## Work required:
Repeat the full listing that follows, word for word.

## Raw data:
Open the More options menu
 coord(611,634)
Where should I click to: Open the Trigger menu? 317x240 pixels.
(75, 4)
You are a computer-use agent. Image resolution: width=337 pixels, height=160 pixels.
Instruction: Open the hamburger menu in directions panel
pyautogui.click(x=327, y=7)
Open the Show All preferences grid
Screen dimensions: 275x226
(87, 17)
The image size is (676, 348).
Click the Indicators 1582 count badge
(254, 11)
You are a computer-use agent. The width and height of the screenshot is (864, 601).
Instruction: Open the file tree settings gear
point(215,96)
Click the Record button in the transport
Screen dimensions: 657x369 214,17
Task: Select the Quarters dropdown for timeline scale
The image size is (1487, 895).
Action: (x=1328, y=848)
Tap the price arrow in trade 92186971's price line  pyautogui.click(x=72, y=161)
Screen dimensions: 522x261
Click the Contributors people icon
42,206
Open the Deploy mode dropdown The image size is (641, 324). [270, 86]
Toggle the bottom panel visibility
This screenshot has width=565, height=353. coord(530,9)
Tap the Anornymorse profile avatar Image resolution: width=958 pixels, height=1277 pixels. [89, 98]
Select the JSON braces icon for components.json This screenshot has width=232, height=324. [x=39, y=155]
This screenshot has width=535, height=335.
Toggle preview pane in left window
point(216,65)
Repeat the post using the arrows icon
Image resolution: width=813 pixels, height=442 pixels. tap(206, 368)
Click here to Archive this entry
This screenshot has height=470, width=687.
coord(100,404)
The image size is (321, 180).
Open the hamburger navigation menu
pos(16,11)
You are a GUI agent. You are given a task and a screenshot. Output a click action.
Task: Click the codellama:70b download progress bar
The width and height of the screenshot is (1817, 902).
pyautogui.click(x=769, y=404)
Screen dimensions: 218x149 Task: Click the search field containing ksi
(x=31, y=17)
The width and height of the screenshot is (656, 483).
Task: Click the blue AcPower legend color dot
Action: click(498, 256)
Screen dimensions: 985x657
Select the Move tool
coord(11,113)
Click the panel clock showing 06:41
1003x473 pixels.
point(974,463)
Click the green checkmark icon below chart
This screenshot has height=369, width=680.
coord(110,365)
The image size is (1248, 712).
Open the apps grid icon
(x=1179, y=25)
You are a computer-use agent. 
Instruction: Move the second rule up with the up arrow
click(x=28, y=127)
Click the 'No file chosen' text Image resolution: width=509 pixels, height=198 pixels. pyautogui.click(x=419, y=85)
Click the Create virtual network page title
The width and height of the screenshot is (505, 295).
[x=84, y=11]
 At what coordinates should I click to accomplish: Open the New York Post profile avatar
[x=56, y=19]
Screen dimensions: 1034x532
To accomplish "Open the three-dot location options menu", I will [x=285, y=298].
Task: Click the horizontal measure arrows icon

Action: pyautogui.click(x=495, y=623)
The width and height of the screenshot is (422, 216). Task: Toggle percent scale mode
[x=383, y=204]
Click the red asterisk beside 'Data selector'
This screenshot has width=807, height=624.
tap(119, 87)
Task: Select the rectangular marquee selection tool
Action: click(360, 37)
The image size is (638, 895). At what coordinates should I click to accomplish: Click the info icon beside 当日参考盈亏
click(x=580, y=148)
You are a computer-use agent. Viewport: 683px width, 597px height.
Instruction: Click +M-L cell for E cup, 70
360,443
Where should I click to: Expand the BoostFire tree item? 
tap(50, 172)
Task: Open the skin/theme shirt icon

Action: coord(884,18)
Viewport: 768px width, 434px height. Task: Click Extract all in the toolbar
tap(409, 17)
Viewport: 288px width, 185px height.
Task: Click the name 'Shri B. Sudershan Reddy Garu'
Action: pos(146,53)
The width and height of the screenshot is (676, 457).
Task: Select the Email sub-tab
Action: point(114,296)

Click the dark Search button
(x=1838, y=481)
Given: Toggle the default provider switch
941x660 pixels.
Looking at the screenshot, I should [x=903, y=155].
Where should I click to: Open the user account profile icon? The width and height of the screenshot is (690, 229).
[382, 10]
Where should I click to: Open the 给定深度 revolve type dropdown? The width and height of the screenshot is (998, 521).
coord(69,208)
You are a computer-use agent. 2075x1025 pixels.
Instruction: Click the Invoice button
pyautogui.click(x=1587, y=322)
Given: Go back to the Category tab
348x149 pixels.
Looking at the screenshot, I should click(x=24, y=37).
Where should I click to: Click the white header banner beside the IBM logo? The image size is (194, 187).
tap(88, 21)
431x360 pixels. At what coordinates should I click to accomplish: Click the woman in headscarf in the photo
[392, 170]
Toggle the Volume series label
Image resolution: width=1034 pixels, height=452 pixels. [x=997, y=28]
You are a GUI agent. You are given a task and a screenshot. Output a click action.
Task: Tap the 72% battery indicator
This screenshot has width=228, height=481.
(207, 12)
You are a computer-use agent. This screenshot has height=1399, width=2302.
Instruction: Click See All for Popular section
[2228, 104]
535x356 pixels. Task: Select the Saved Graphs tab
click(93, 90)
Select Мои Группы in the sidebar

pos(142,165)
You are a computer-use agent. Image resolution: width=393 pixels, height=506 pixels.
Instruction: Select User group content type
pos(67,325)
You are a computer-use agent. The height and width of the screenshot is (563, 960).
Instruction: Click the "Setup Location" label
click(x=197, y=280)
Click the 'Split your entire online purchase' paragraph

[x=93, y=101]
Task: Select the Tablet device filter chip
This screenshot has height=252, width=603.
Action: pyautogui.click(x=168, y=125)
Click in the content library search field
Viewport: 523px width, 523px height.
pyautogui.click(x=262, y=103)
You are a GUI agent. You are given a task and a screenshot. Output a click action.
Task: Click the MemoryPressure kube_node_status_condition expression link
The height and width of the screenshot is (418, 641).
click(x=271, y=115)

## Task output:
Open the More options menu
 coord(611,634)
Where should I click to: Open the Trigger menu? 317x240 pixels.
(75, 4)
You are a computer-use agent. Image resolution: width=337 pixels, height=160 pixels.
Instruction: Open the hamburger menu in directions panel
pyautogui.click(x=327, y=7)
Open the Show All preferences grid
Screen dimensions: 275x226
(87, 17)
The image size is (676, 348).
Click the Indicators 1582 count badge
(254, 11)
You are a computer-use agent. The width and height of the screenshot is (864, 601).
Instruction: Open the file tree settings gear
point(215,96)
Click the Record button in the transport
Screen dimensions: 657x369 214,17
Task: Select the Quarters dropdown for timeline scale
The image size is (1487, 895).
Action: (x=1328, y=848)
Tap the price arrow in trade 92186971's price line  pyautogui.click(x=72, y=161)
Screen dimensions: 522x261
Click the Contributors people icon
42,206
Open the Deploy mode dropdown The image size is (641, 324). [270, 86]
Toggle the bottom panel visibility
This screenshot has width=565, height=353. coord(530,9)
Tap the Anornymorse profile avatar Image resolution: width=958 pixels, height=1277 pixels. [89, 98]
Select the JSON braces icon for components.json This screenshot has width=232, height=324. [x=39, y=155]
This screenshot has width=535, height=335.
Toggle preview pane in left window
point(216,65)
Repeat the post using the arrows icon
Image resolution: width=813 pixels, height=442 pixels. tap(206, 368)
Click here to Archive this entry
This screenshot has height=470, width=687.
coord(100,404)
The image size is (321, 180).
Open the hamburger navigation menu
pos(16,11)
You are a GUI agent. You are given a task and a screenshot. Output a click action.
Task: Click the codellama:70b download progress bar
The width and height of the screenshot is (1817, 902).
pyautogui.click(x=769, y=404)
Screen dimensions: 218x149 Task: Click the search field containing ksi
(x=31, y=17)
The width and height of the screenshot is (656, 483).
Task: Click the blue AcPower legend color dot
Action: click(498, 256)
Screen dimensions: 985x657
Select the Move tool
coord(11,113)
Click the panel clock showing 06:41
1003x473 pixels.
point(974,463)
Click the green checkmark icon below chart
This screenshot has height=369, width=680.
coord(110,365)
The image size is (1248, 712).
Open the apps grid icon
(x=1179, y=25)
You are a computer-use agent. 
Instruction: Move the second rule up with the up arrow
click(x=28, y=127)
Click the 'No file chosen' text Image resolution: width=509 pixels, height=198 pixels. pyautogui.click(x=419, y=85)
Click the Create virtual network page title
The width and height of the screenshot is (505, 295).
[x=84, y=11]
 At what coordinates should I click to accomplish: Open the New York Post profile avatar
[x=56, y=19]
Screen dimensions: 1034x532
To accomplish "Open the three-dot location options menu", I will [x=285, y=298].
Task: Click the horizontal measure arrows icon

Action: pyautogui.click(x=495, y=623)
The width and height of the screenshot is (422, 216). Task: Toggle percent scale mode
[x=383, y=204]
Click the red asterisk beside 'Data selector'
This screenshot has width=807, height=624.
tap(119, 87)
Task: Select the rectangular marquee selection tool
Action: click(360, 37)
The image size is (638, 895). At what coordinates should I click to accomplish: Click the info icon beside 当日参考盈亏
click(x=580, y=148)
You are a computer-use agent. Viewport: 683px width, 597px height.
Instruction: Click +M-L cell for E cup, 70
360,443
Where should I click to: Expand the BoostFire tree item? 
tap(50, 172)
Task: Open the skin/theme shirt icon

Action: coord(884,18)
Viewport: 768px width, 434px height. Task: Click Extract all in the toolbar
tap(409, 17)
Viewport: 288px width, 185px height.
Task: Click the name 'Shri B. Sudershan Reddy Garu'
Action: pos(146,53)
The width and height of the screenshot is (676, 457).
Task: Select the Email sub-tab
Action: point(114,296)

Click the dark Search button
(x=1838, y=481)
Given: Toggle the default provider switch
941x660 pixels.
Looking at the screenshot, I should [x=903, y=155].
Where should I click to: Open the user account profile icon? The width and height of the screenshot is (690, 229).
[382, 10]
Where should I click to: Open the 给定深度 revolve type dropdown? The width and height of the screenshot is (998, 521).
coord(69,208)
You are a computer-use agent. 2075x1025 pixels.
Instruction: Click the Invoice button
pyautogui.click(x=1587, y=322)
Given: Go back to the Category tab
348x149 pixels.
Looking at the screenshot, I should click(x=24, y=37).
Where should I click to: Click the white header banner beside the IBM logo? The image size is (194, 187).
tap(88, 21)
431x360 pixels. At what coordinates should I click to accomplish: Click the woman in headscarf in the photo
[392, 170]
Toggle the Volume series label
Image resolution: width=1034 pixels, height=452 pixels. [x=997, y=28]
You are a GUI agent. You are given a task and a screenshot. Output a click action.
Task: Tap the 72% battery indicator
This screenshot has width=228, height=481.
(207, 12)
You are a computer-use agent. This screenshot has height=1399, width=2302.
Instruction: Click See All for Popular section
[2228, 104]
535x356 pixels. Task: Select the Saved Graphs tab
click(93, 90)
Select Мои Группы in the sidebar

pos(142,165)
You are a computer-use agent. Image resolution: width=393 pixels, height=506 pixels.
Instruction: Select User group content type
pos(67,325)
You are a computer-use agent. The height and width of the screenshot is (563, 960).
Instruction: Click the "Setup Location" label
click(x=197, y=280)
Click the 'Split your entire online purchase' paragraph

[x=93, y=101]
Task: Select the Tablet device filter chip
This screenshot has height=252, width=603.
Action: pyautogui.click(x=168, y=125)
Click in the content library search field
Viewport: 523px width, 523px height.
pyautogui.click(x=262, y=103)
You are a GUI agent. You are given a task and a screenshot. Output a click action.
Task: Click the MemoryPressure kube_node_status_condition expression link
The height and width of the screenshot is (418, 641).
click(x=271, y=115)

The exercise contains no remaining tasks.